Hormone levels may be out of balance, they may be in some kind of physical discomfort, too hot or too cold, they may be overtired or not tired enough, the possibilities can seem endless.

As a child sleep expert, I can tell you that one of the most prominent causes of fractured sleep for our little ones is light.

Exposure to blue light has been shown to decrease baby’s feelings of drowsiness, increase the time it takes for them to fall asleep, decrease deep sleep, and affect their ability to stay asleep.


Light is obviously everywhere, and has been since day one.

Our ancestors were better suited to hunting and gathering during daylight hours while the light was bright enough for our eyes to pick up movement and colours. We needed rest as well, so better to sleep in the night when we wouldn’t be as efficient and at a disadvantage to predators whose eyesight was more acute in the darkness. 

Over time, our bodies began secreting hormones to help us sleep when it began to get dark (melatonin) and to provide stimulation when it got light (cortisol). 

This all worked pretty beautifully right up until a technological breakthrough. In 1879, everything changed. The world was introduced to the electric light bulb. Before long, we had access to light at all hours and in every room of the house. 

“Wait,” you may be thinking. “What about candles? People didn’t live in the dark until light bulbs were invented!”.

You are absolutely right. The big difference between fire light and the light from electric light bulbs is the wavelength.

Without going into too much detail (you can get the science-y stuff straight from NASA if you’re interested), visible light comes in different wavelengths.

Longer wavelengths appear red or yellow. Shorter wavelengths appear white or blue. 


As the light bulb became more accessible, and as the filaments evolved, we started swapping out the long wavelength red or yellow light from candles for the short wavelength blue light from electric bulbs.

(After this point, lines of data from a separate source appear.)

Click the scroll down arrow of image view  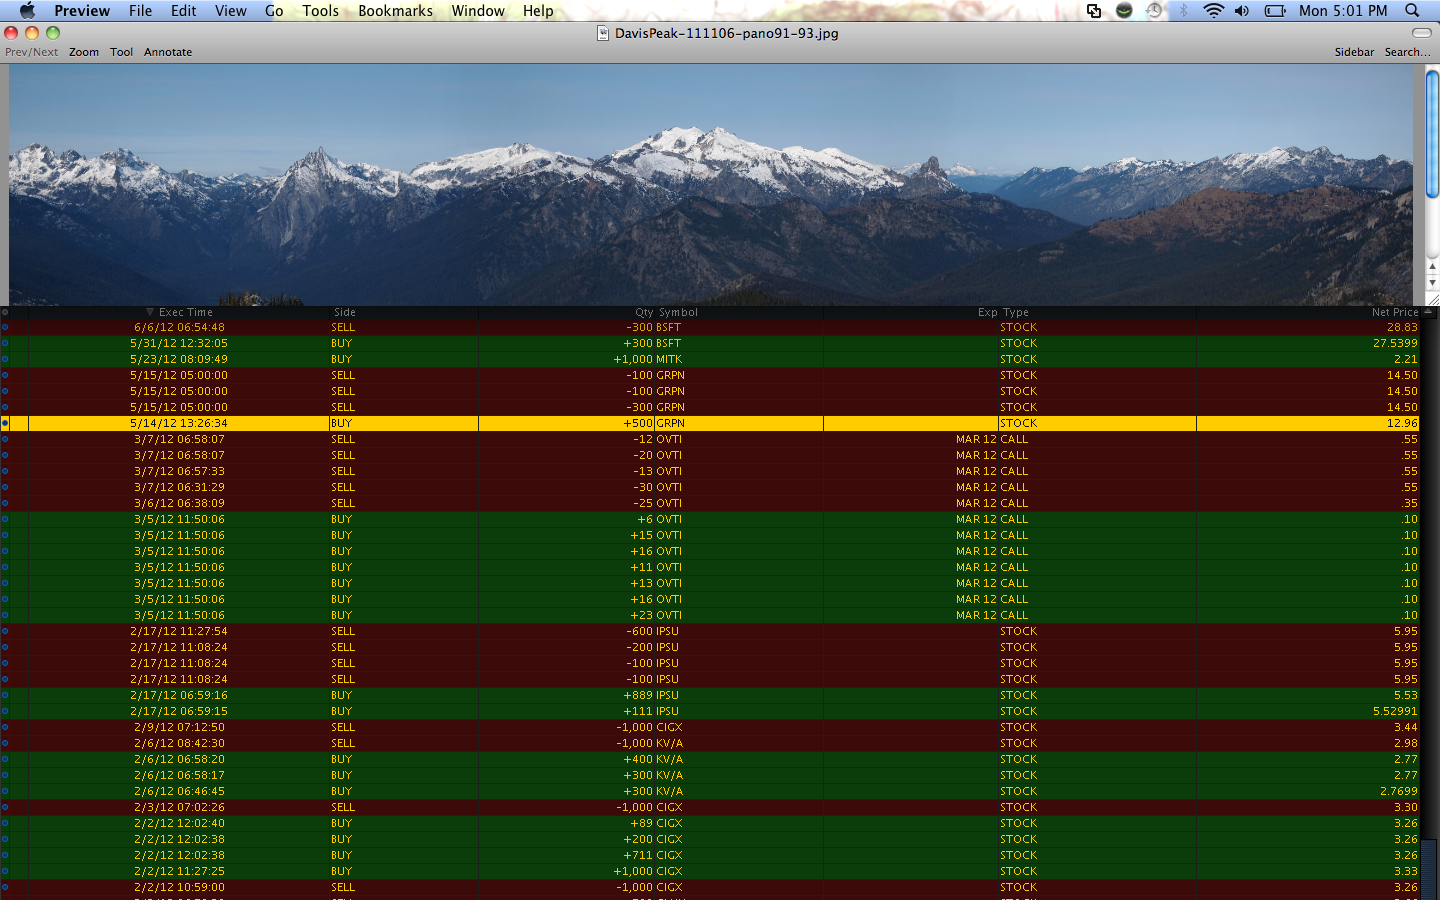tap(1432, 283)

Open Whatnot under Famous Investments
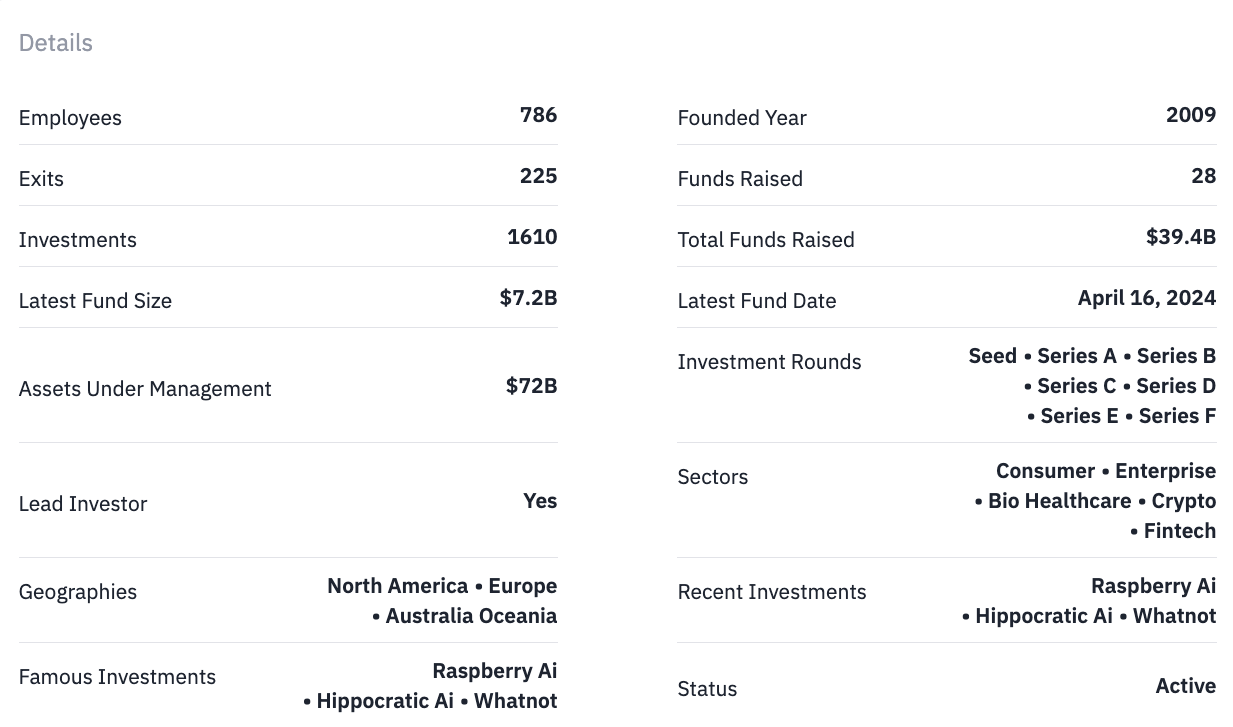515,701
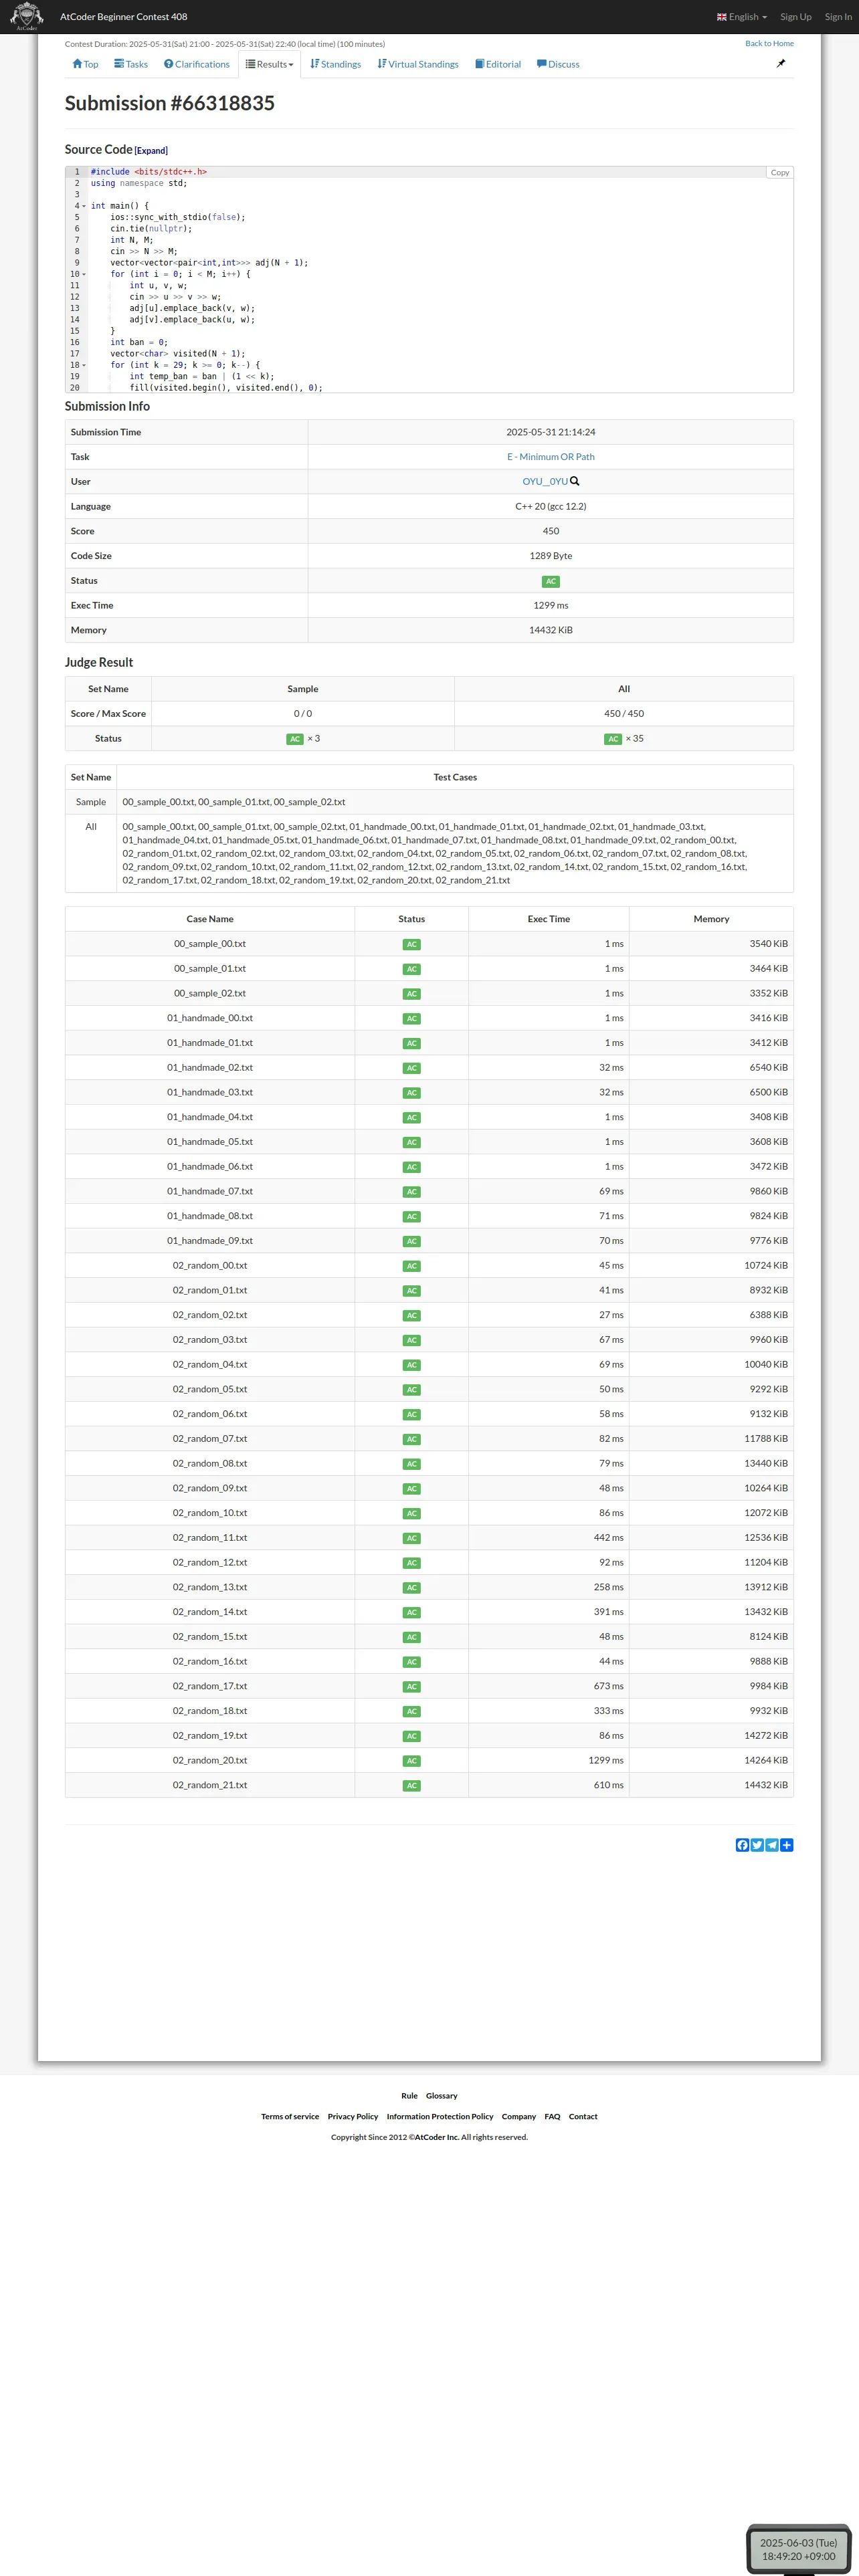859x2576 pixels.
Task: Click the UK flag language icon
Action: 722,17
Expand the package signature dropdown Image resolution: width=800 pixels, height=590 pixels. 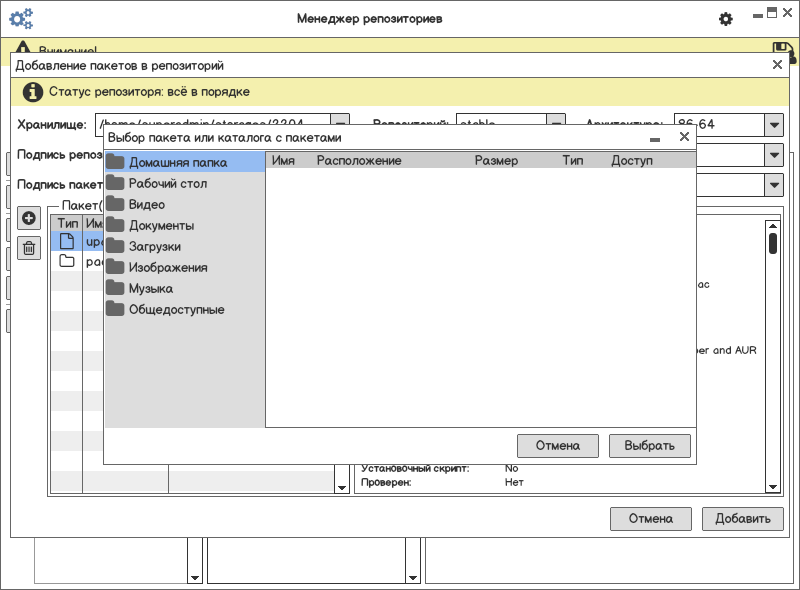click(773, 185)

Why do wavelengths matter?

To take it back to our ancestors again, the light we get from the sun during the day comes directly down through the atmosphere. That means it’s not being refracted, which results in short wavelength or “blue” light. So when your little one asks you why the sky is blue, that’s actually a big part of the answer

When the sun starts to set, it refracts off the atmosphere which stretches out the wavelength, creating red light. Again, a big part of the reason the sky turns red during a sunset. 

Our bodies and brains evolved to recognise these cues from the sun. We started secreting those hormones at the appropriate time of day. To either help us wake up and get going, or to settle down and go to sleep.

Once we brought blue light into the house, you can see how our brains started to get confused.

Our eyes started picking up “daytime” light well into the night. Our brains kept secreting cortisol to keep us alert. We started blocking the release of melatonin. Sleep suddenly found itself fighting an uphill battle.

Fast forward roughly a hundred years. We see the invention of the television, which emits a ton of blue light. Not long afterwards, computer monitors, LEDs, smart phones, and tablets came along. All having a huge impact on sleep.

Do different wavelengths improve your baby’s sleep?

To a large degree, the jury is still out on this debate. Some studies suggest that short-wavelength red light can indeed help stimulate melatonin production. Others have shown that exposure to red light, while much less inhibitive to sleep than blue light, resulted in similar or slightly less melatonin production than if baby just slept in the dark.

In essence, a red light in the nursery isn’t likely to help improve your little one’s sleep. Dark is best. However, if you need a light in the nursery for nappy changes or nighttime feedings, red light is absolutely the way to go.

Some other light management tips that will help your baby sleep better in the night include:

● Turn the lights in the house down (or if it’s summer, pull the blinds down around half way) around 1-2 hours before baby’s bedtime. Having warm lamps on instead of overhead lights is a great idea
● Reduce the use of tablets, phones, and other electronic devices around an hour before bed. Particularly avoid your little one using electronic devices in the lead up to bedtime
● Put a piece of tape or blue tac over any lights emitted by devices in your baby’s nursery
● Use a warm light (i.e. a reading lamp) during baby’s bedtime routine activities in their room.

In closing and to clarify, I am not against technology. I love the convenience that my phone provides and I love watching Netflix. I think that, properly managed, tablets provide a great source of free entertainment and educational opportunities for children. I’m not trying to suggest that you should throw every blue light-emitting device in the bin and go back to candlelight in the house.

As long as you know the facts about how wavelengths can affect your baby’s sleep, it should prove relatively easy to make a few modifications. Anything to help bring on a long night of sweet, restorative sleep for your whole family right?!